* **Exercise**: Can you write out again everything below from the line containing "The width and height of the screenshot is (367, 323)." down to the line containing "I will coord(79,232).", keeping the requests unchanged but multiplying each coordinate in the answers by 0.25 and rounding to whole numbers, with halves rounded up?

* **Stored dataset entries**:
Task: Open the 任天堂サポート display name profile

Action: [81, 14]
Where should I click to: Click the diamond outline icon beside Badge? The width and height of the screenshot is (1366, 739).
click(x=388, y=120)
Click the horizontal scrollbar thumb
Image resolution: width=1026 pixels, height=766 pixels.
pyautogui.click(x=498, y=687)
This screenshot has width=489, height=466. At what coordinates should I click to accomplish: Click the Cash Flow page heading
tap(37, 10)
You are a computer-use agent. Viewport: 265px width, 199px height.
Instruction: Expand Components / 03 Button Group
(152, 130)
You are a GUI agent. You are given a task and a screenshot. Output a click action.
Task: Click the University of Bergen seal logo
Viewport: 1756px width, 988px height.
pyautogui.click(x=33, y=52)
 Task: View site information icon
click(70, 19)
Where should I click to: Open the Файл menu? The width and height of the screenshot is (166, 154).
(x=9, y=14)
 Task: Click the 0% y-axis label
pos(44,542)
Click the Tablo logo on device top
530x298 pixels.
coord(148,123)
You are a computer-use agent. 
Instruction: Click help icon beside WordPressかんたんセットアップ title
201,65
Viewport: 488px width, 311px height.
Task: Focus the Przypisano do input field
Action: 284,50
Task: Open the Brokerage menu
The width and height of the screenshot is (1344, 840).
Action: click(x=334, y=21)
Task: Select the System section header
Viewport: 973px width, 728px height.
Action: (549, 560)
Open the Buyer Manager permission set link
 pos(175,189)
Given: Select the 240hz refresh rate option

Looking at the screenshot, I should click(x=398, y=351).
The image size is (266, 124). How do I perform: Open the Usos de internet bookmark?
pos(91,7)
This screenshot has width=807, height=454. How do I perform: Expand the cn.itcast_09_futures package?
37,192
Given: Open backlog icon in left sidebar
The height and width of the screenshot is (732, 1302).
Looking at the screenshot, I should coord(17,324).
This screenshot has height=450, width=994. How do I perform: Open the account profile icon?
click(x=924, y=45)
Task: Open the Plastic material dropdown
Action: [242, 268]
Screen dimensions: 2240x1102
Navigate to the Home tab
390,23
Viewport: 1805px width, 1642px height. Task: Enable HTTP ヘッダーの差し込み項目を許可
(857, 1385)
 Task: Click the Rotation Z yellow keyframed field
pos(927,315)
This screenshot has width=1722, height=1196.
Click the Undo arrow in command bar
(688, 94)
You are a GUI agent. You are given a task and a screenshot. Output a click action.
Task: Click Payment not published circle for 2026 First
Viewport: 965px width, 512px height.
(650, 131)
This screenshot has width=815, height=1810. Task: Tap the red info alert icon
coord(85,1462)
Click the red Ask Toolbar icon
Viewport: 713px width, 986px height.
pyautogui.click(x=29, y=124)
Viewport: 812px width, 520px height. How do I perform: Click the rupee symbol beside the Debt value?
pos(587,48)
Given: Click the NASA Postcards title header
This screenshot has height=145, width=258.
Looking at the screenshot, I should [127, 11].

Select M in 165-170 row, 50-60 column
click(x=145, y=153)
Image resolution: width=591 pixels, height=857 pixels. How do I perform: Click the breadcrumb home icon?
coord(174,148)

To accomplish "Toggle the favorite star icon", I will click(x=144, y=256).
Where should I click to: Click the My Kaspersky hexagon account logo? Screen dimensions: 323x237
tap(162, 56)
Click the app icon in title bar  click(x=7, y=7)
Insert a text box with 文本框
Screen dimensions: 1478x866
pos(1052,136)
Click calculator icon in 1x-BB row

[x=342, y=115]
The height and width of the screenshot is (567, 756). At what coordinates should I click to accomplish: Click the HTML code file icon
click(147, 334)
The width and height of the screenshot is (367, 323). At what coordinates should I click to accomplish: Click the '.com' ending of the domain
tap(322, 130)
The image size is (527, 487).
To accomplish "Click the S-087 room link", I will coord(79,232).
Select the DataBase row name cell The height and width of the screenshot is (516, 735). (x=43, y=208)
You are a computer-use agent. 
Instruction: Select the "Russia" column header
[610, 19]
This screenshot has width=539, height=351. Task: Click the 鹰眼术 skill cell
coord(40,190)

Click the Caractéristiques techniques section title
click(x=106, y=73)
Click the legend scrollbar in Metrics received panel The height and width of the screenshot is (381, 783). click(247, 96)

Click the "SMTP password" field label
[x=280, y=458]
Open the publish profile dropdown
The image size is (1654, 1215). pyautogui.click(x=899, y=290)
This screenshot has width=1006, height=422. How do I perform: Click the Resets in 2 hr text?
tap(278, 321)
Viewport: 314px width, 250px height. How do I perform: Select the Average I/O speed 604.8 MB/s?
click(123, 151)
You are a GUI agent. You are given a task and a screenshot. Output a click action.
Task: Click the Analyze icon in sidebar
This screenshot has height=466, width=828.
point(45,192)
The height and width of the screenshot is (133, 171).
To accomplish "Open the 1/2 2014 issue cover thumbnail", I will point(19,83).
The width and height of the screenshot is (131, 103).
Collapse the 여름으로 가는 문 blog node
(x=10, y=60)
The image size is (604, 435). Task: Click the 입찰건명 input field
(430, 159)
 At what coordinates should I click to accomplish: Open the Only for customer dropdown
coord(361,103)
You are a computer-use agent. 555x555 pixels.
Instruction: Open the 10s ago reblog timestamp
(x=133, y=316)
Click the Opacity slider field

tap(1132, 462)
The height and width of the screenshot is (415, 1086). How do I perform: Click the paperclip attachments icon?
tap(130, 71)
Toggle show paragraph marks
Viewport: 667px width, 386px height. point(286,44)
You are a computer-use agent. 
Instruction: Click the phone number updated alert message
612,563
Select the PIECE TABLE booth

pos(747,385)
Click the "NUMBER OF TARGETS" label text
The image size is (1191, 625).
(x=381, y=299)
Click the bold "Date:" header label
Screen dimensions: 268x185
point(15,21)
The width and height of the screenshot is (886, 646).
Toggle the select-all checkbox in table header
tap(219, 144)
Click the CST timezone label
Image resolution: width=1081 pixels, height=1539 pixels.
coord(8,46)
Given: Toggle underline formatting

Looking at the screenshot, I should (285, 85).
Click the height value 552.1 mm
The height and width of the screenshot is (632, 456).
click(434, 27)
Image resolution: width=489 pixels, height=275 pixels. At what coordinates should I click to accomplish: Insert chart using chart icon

* **Answer to this task**:
The width and height of the screenshot is (367, 323). At what coordinates should I click to accomplish: Click the '.com' ending of the domain
tap(81, 33)
The image size is (527, 487).
To accomplish "Click the S-087 room link", I will coord(20,58).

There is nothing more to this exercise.